Immunocytochemistry. A portion of the cells dispersed for electrical studies were plated on laminin-coated glass chamber slides. Myocytes were fixed with 4% paraformaldehyde for 30 min, rinsed with PBS (Sigma), then blocked in 2% avidin-PBS and rinsed in PBS, and then blocked in 2% biotin-PBS and rinsed in PBS. Myocytes were then incubated with antibodies (diluted 1:15 in PBS containing 0.75% Triton X-100 and 1% normal goat serum) overnight at 4°C. Then myocytes were rinsed in PBS, incubated in biotinylated goat anti-rabbit IgG (diluted 1:300), and rinsed in PBS, incubated in fluorescein avidin D (diluted 1:300), and briefly rinsed in PBS and distilled water.
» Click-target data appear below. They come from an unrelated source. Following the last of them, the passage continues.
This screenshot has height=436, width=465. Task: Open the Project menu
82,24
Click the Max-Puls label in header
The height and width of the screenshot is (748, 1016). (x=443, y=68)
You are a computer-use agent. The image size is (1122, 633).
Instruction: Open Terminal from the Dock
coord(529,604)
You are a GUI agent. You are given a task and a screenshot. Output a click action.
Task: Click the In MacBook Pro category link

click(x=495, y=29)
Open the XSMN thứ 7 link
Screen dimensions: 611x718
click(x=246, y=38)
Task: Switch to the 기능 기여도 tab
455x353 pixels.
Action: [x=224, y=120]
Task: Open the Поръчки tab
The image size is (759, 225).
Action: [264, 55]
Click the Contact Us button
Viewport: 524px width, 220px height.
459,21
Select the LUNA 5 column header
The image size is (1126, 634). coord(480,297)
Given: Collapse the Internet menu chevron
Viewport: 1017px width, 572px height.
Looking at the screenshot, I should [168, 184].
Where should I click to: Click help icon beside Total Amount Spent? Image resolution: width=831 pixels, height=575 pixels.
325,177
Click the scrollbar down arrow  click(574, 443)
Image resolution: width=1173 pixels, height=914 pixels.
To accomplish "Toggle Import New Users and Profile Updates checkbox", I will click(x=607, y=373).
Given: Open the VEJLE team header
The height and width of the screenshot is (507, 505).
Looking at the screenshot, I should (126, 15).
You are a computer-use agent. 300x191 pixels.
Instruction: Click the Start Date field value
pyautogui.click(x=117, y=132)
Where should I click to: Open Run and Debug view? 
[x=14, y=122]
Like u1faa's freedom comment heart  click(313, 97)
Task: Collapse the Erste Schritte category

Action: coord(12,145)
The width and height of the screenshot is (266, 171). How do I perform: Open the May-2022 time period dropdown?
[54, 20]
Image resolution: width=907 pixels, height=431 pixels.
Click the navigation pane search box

Coverslips were mounted on slides by using aqueous mounting medium (Biomeda, Foster City, CA). Cells were viewed under similar conditions by using Zeiss LSM 410 or Nipkow confocal laser scanning microscope (x60, oil). Na_v1.5 immunoreactivity was visualized by 488-nm wavelength of excitation light. Optical sections (1 µm) were taken of each cell.

The antibody recognizing Na_v1.5 (13) was a gift from Dr. Catterall's laboratory (Seattle, WA).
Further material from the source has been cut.